* Exercise details: Collect all lines from the records below that include the word "Focus".

::: The input

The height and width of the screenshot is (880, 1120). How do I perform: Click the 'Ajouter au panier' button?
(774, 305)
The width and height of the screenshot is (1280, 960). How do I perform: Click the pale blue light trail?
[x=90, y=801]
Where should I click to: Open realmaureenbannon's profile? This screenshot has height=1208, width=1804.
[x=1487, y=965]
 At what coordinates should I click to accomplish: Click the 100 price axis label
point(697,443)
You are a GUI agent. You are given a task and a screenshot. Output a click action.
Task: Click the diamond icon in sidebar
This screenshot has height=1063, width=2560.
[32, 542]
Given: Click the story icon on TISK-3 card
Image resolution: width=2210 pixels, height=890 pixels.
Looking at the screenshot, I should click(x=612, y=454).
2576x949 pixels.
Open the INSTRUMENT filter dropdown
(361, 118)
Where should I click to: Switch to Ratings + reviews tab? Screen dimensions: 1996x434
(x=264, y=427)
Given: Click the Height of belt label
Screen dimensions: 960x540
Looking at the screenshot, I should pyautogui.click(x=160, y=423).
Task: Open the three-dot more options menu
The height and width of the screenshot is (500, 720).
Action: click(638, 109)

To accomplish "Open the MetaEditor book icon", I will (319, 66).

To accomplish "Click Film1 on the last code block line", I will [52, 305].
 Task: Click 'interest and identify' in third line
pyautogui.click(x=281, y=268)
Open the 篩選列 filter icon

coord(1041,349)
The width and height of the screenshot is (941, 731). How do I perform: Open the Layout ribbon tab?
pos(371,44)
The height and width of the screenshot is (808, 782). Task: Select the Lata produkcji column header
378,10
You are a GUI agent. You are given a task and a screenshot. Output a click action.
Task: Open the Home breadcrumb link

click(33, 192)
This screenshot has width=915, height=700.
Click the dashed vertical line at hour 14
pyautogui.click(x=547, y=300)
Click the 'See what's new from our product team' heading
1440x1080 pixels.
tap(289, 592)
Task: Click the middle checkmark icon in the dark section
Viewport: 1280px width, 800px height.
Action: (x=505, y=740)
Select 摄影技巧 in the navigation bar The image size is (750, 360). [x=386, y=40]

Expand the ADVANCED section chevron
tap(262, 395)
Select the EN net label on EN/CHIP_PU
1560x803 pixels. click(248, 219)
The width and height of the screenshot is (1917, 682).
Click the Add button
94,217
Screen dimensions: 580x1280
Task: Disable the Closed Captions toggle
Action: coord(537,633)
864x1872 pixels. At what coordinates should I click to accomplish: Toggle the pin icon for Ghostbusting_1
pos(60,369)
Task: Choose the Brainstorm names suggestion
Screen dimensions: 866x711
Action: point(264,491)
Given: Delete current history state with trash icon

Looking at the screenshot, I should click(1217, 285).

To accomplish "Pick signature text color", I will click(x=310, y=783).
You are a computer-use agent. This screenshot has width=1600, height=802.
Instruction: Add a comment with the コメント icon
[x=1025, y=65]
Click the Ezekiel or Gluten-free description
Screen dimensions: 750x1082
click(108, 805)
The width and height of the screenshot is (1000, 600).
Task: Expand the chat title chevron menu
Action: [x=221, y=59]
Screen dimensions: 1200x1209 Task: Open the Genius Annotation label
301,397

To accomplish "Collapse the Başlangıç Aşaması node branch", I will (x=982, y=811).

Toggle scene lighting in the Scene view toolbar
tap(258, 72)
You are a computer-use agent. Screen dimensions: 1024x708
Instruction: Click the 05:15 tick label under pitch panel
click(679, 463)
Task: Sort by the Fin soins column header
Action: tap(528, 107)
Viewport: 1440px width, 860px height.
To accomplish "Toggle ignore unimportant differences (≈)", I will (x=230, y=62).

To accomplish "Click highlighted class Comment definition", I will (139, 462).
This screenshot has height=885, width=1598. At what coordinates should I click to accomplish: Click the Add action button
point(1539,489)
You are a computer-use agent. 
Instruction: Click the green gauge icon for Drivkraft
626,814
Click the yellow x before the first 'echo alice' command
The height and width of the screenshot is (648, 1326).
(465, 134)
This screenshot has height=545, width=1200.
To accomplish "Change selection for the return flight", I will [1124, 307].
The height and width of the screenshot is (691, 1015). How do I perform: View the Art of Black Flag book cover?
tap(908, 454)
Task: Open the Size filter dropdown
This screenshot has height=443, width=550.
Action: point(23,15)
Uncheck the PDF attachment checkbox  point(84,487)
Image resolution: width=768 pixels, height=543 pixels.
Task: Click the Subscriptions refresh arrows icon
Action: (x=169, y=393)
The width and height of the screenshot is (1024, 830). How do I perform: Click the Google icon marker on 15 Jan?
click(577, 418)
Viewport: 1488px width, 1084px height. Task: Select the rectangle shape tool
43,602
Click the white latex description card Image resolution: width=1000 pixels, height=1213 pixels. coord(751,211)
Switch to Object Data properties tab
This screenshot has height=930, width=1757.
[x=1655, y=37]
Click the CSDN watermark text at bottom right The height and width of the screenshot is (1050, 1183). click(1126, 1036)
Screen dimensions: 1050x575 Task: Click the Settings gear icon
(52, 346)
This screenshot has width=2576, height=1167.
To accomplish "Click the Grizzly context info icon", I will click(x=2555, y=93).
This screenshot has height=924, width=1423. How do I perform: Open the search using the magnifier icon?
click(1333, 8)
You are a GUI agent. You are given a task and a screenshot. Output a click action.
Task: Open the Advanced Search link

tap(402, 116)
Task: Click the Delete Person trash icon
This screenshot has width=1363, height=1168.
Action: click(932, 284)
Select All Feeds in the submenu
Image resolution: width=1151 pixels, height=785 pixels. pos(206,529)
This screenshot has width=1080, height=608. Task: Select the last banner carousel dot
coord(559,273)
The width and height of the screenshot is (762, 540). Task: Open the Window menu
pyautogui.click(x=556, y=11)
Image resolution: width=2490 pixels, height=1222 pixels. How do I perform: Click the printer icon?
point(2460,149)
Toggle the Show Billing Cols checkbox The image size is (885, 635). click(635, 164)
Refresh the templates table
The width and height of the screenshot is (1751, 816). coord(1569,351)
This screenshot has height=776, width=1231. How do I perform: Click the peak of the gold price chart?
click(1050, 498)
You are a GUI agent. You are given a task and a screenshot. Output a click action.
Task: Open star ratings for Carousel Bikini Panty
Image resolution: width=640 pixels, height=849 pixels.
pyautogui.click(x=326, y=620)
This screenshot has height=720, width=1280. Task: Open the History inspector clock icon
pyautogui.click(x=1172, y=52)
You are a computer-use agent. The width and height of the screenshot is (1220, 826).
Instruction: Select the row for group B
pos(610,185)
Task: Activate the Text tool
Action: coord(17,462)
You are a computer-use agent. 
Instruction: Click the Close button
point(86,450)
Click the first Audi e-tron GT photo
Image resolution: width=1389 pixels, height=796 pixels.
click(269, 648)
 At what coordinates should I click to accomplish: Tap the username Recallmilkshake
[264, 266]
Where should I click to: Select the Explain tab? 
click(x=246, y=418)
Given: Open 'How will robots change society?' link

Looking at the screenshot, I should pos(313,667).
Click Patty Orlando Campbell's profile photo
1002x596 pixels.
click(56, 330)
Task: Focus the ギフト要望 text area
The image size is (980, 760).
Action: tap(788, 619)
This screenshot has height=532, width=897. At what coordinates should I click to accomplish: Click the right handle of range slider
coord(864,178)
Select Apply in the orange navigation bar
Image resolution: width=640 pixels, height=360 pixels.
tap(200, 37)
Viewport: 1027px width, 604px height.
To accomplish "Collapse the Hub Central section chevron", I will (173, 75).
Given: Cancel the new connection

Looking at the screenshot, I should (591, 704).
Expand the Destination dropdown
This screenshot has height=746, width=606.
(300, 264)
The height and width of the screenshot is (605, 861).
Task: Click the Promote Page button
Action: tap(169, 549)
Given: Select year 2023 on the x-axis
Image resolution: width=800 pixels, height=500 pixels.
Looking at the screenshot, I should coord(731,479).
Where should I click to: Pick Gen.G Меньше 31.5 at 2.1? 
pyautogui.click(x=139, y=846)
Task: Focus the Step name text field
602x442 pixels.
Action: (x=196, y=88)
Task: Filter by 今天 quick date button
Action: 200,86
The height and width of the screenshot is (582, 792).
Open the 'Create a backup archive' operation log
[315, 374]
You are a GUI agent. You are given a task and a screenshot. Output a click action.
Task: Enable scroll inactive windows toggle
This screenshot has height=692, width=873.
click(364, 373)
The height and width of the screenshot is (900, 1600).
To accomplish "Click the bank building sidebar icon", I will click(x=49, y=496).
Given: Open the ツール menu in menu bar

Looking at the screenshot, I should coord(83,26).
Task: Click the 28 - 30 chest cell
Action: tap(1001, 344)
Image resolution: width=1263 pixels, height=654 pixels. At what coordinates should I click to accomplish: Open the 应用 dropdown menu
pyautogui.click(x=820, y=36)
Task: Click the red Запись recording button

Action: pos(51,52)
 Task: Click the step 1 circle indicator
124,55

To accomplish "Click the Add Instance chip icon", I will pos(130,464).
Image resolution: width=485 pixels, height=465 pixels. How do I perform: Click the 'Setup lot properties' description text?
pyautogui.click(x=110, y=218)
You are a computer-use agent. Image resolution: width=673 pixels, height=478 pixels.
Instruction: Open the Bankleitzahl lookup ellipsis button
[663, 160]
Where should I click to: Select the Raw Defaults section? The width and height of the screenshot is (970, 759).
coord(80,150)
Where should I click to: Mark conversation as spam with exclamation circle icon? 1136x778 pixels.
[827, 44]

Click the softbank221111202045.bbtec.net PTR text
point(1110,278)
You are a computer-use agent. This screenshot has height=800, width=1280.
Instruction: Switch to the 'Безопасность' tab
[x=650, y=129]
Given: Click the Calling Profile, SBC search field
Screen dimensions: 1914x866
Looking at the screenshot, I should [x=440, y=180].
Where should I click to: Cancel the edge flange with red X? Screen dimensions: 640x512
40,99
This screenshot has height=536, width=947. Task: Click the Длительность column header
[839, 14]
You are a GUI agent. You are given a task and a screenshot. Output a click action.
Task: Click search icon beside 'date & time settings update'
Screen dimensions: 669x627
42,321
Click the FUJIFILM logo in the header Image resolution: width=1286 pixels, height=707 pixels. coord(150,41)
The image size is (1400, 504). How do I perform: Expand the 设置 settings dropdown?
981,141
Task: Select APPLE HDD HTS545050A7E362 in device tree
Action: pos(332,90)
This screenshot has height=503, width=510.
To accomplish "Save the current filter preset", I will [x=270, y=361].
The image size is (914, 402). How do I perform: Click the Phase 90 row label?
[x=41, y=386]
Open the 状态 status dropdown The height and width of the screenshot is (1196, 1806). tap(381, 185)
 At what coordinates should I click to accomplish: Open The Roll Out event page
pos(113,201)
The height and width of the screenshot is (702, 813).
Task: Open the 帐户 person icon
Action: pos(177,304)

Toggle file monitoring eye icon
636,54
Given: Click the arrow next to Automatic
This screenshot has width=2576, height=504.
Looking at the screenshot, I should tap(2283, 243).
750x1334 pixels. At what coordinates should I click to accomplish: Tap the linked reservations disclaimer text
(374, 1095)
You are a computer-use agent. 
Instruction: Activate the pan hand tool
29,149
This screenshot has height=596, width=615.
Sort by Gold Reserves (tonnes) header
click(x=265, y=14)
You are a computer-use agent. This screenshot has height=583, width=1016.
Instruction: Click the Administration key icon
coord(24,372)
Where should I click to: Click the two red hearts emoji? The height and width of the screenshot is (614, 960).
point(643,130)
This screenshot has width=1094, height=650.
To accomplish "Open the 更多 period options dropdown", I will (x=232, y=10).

::::::

* Your response:
Task: Focus the ギフト要望 text area
Task: Focus the Step name text field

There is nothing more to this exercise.